A federal study has concluded that LNG tankers could navigate Head Harbour Passage off the Bay of Fundy with little risk of accident, but the Canadian government continued to insist that it will bar U.S. tankers from the disputed waters.
Proponents of the competing LNG plants proposed
for northern Maine have seized on the study to argue that the Canadian government has exaggerated the safety concerns in order to favour domestic producers.
The federal government has refused to co-operate with U.S. regulators who are reviewing three separate plans for terminals that will regasify imported liquefied natural gas and pipe it to markets in the U.S. Northeast.
Earlier this year, Canada's Ambassador in Washington, Michael Wilson, wrote to U.S. Secretary of State Condoleezza Rice that the projects pose risks to the region of southwest New Brunswick and that the government of Canada cannot accept.
However, the report by Toronto-based Senes Consultants Ltd. said there have been no serious accidents involving LNG tankers in the nearly 50 years they have been in use.
The Senes report did note the tricky waters of Head Harbour Passage require extremely careful navigation and that the surrounding eco-system could be severely affected by the discharge of fuel or LNG from tankers.
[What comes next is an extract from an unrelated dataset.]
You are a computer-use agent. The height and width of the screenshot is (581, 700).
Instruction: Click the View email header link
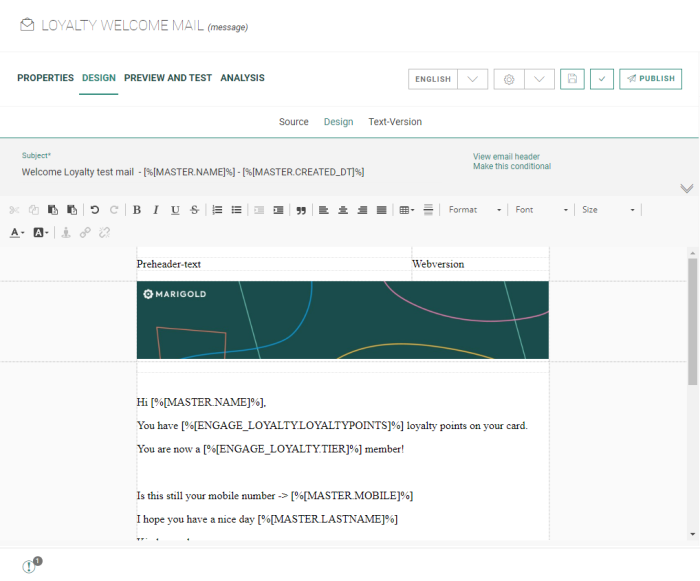tap(506, 157)
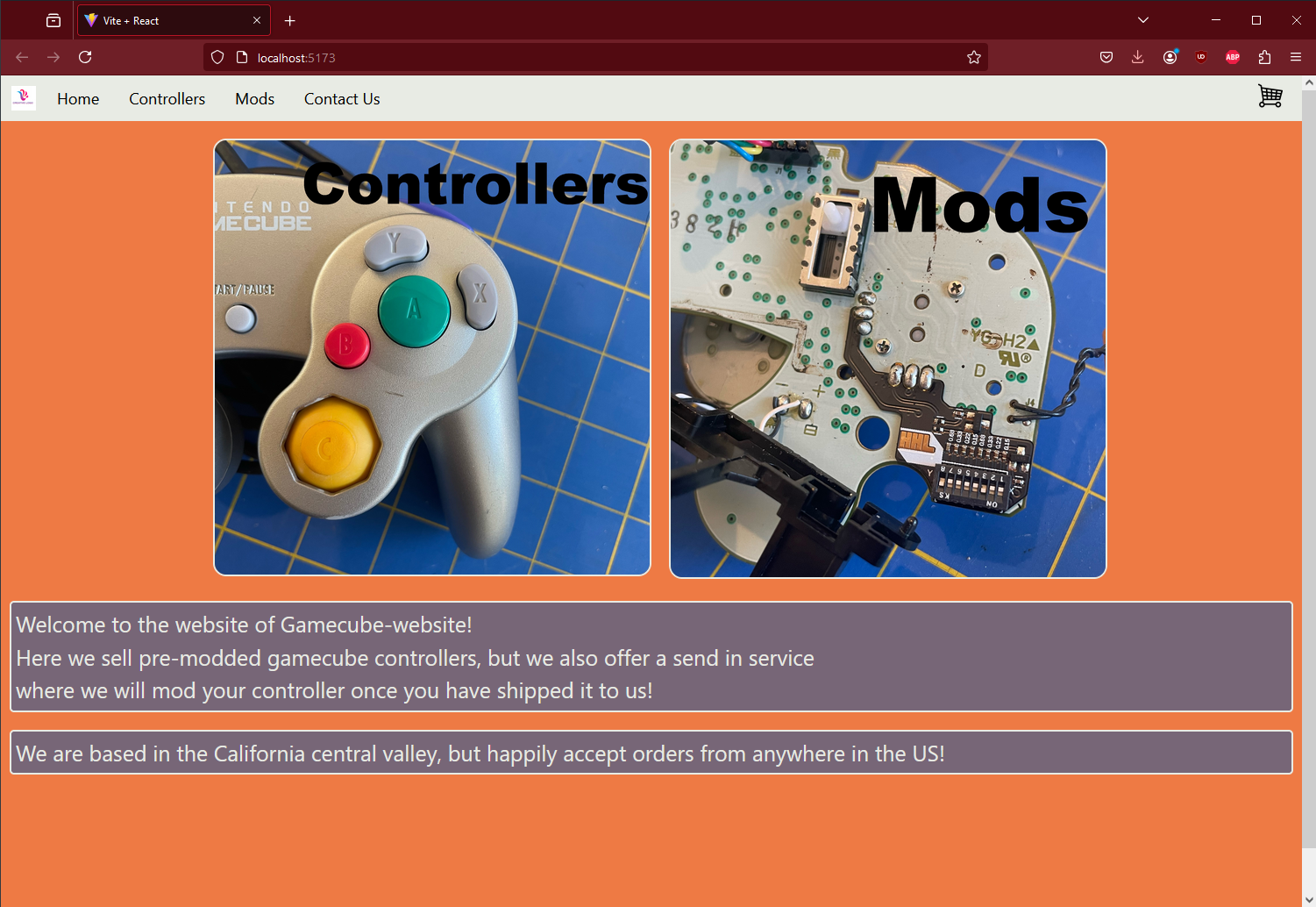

Dean Girdis, president of Downeast LNG Inc., said he believes - with backing from some Canadian academics and the U.S. state department - that tankers heading
for a northern Maine terminal would have the right to traverse Canadian waters.
But Veteran Affairs Minister Greg Thompson, the government's senior New Brunswick minister said the proponents face other hurdles, including opposition to their pipeline routing and lack of sources of LNG. But should they proceed, Canada will oppose all LNG tanker traffic through head Harbour Passage, he said. [Source: http://www.theglobeandmail.com]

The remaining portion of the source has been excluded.